Occidental political science from religious matters saw little change or development in the basis of Islamic political thought. Instead of innovation one can only observe adoption and new strategies as a reaction of the stream of Western intellectual thought. Islamic scholars looked at the West like rabbits stare at the snake: They either identified it as a model that needs to be followed in a tremendous effort to catch up with the West or the regard the cultural hemisphere of Europe and America as an ”other” and enemy. Of course, there are reasons for this development or rather non-development that all derive from the basic foundation of the Islamic world. Islam is defined as a religion in the first place. The term can be translated into the English language as devotion for God. But Islam also shapes and defines the society and therefore it can become a political system. Very often it is claimed that Islam is both, “state and religion”. Islamic scholars justify this strong link by pointing out to the role of the Prophet: He was both, a founder of a new faith and a political ruler.
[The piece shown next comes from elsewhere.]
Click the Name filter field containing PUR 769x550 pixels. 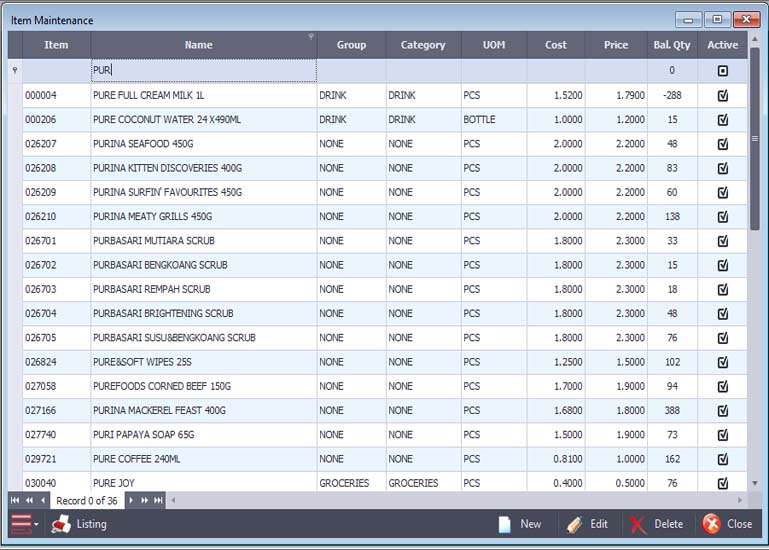204,70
Therefore, he embodied state and religion and caused an inseparable connection between the two. In the Western world, the universal ethic of Christianity has become a part of national and political ethic. Religion, on the contrary, becamean entire privately exercised occupation. This has never occurred in Islam, which did not emerge as an institutionalised “Church” but as a system of society.
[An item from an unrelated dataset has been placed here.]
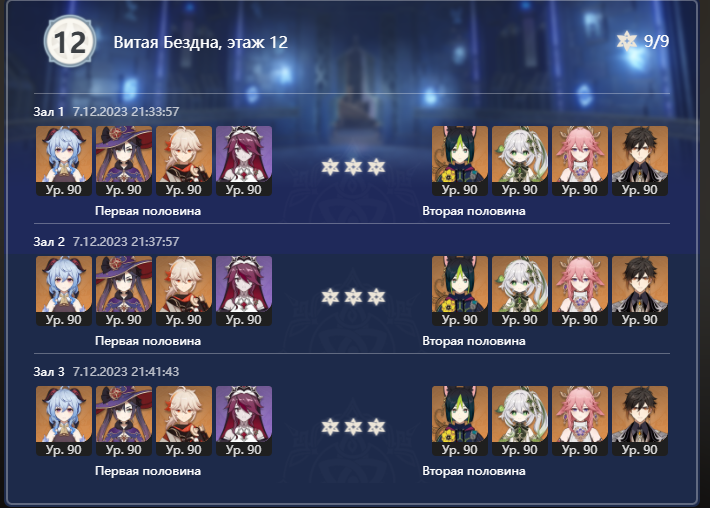710x508 pixels.
Task: Click the title Витая Бездна, этаж 12
Action: coord(201,42)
Islam is a permanent guide to all aspects of life. As a consequence, political science is “not an independent discipline but a branch of theology.” The Moslem Umma has to be a religious and political community, individual religious practice is therefore impossible. State and Religion have to act according to the same ethnic, moral and judicial principles. In Islam, the law precedes the state, which exists for the sole purpose of enforcing the law as defined by God and revealed through his prophets and the Koran. The Koran includes three explicitly defined principles concerning state rule. The presidential idea suggests that one leader should be head of state as a successor to the Prophet. The second idea evokes the principle of consultation. All powers on the executive and legislator level have to exercise their rule on the basis of regulatory consultation. According to the third principle deriving from the Koran, Islam has to be a state religion. That is why only a Muslim can be head of state and the entire law system has to be based on the principles of Islam. It is obviously why those ideas exclude almost automatically the idea of secularism

The basis of the Islamic state was ideological and its primary purpose of government was the defence and protection of the faith, not the state. That helps to explain the fact that at the heart of Islamic political doctrine is the Islamic community, the Umma, that is tied by bounds of faith alone. Therefore, Islam distinguishes in theory, only between believers and non-believers. With the Umma all are on equal footing. It is the implicit and explicit acceptance of the Sharia with all its implications that made the Muslim part of the Umma. However, the formula “state and religion” does leave some room for interpretation and the – at least – partial exercise of democratic elements and a modern judicial practice. But the phrase “state and religion” often is redefined by Muslim regimes in a sense of “state is religion”. This leads to permanent abuses of religion in those societies. Religion is reduced to control the people and preserve political authority.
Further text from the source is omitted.